London: EasyJet plc expects to fly at no more than 10 per cent of normal capacity during the current quarter and withheld guidance for the year as it waits for coronavirus travel clampdowns to lift.
Europe's second-largest discount carrier posted an 88 per cent revenue drop for the three months through December, saying it's focused on holding down costs and remaining flexible to take advantage of a rebound when it comes. Hungarian rival Wizz Air Holdings Plc posted a 77 per cent revenue drop, and said it's bracing for a "tough few months" as capacity remains depressed.
No summer breakthrough
Airlines have been hunkering down in early 2021, paring back flight schedules and raising funds to hold on and prepare for a return in demand that's grown more elusive. Lockdowns in the UK and other European countries meant to stem a flare-up in virus cases have created uncertainty about the outlook for summer, the busiest part of the year.

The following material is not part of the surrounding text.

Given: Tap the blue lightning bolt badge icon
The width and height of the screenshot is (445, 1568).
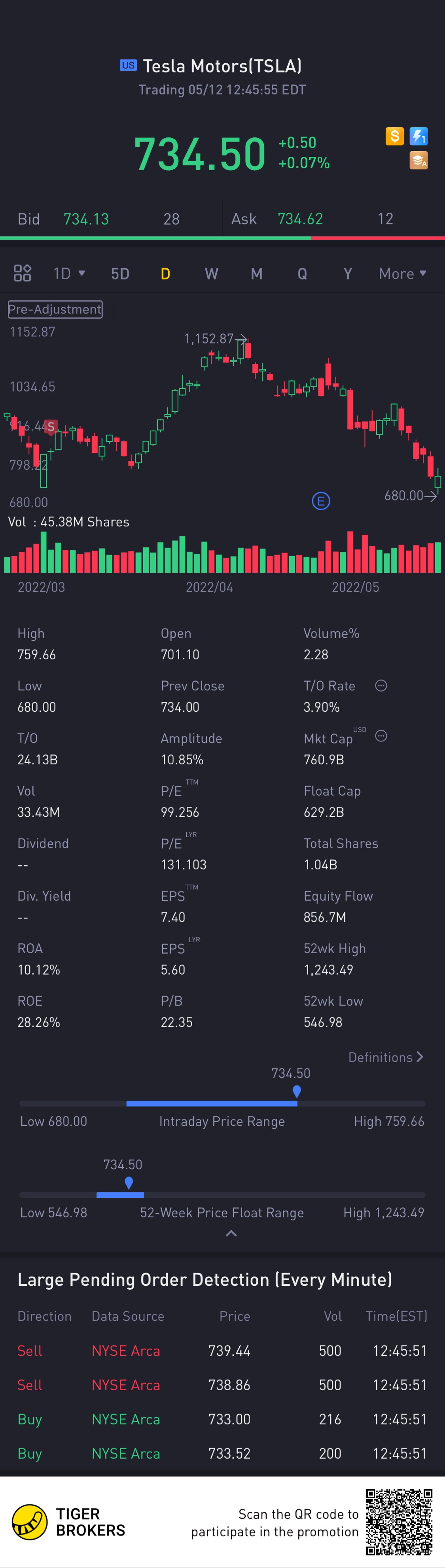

The UK has banned all non-essential travel, closed travel corridors and mandated a negative coronavirus test within 72 hours of travel to enter Britain. It has also instituted a 10-day hotel quarantine for some incoming passengers.
"We know that restrictions like the quarantine are the single biggest barrier impacting customer bookings," EasyJet CEO Johan Lundgren said. "However, there are also some positive indicators" with vaccine rollouts.
EasyJet flew at about 18 per cent of 2019 capacity in the fiscal first quarter, with revenue dropping to 165 million pounds ($225 million) in the period. The Luton, England-based carrier has cut jobs, closed bases and taken loans against its aircraft to ride out the pandemic. It's also deferred the delivery of Airbus SE jets, after reporting its first annual loss in the year through September.
The company reduced its cash burn to 40 million pounds per week, it said Thursday.
Smaller rival Wizz carried about 77 per cent fewer passengers in its fiscal third quarter. CEO Jozsef Varadi said he doesn't know when the crisis will be over, but has been bulding up fleet and network of bases to be ready for rapid expansion once the crisis eases.
"'When we emerge from this crisis the network is going to be much bigger than before and we are going to be taking advantage of the weakness of other airlines," Varadi said.
Aviation-travel demand could stay 60-80 per cent below pre-COVID-19 levels during the first-half, stressing airlines' balance-sheets as they deplete cash reseves, according to Bloomberg Intelligence analyst Rob Barnett. EasyJet and IAG SA are both burning cash but could raise more against owned aircraft, he said, while Wizz and Ryanair Holdings Plc "are the most prepared for a long period of limited flying".
All about slots
London Gatwick airport, where a number of carriers have pulled back during the downturn, remains a target for expansion, Varadi said. He has been frustrated by rule waivers that allow airlines to hang onto take-off and landing slots they are not using.
EasyJet, the south London hub's biggest operator, has acquired added slots from Norwegian Air Shuttle ASA, which is restructuring under Irish insolvency laws.
About 57 per cent of EasyJet's fleet of 338 planes was in storage as of January 19, according to data from aviation consultancy Cirium. The carrier pledged to maintain essential connections between key UK cities, alongside a small number of international markets, even as it largely suspends services.
This month, EasyJet said it had signed a five-year, $1.87 billion loan facility partially backed by a UK government guarantee. The carrier said Thursday that it repaid a $500 million revolving credit facility and term loans of about 400 million pounds, freeing up aircraft used as collateral.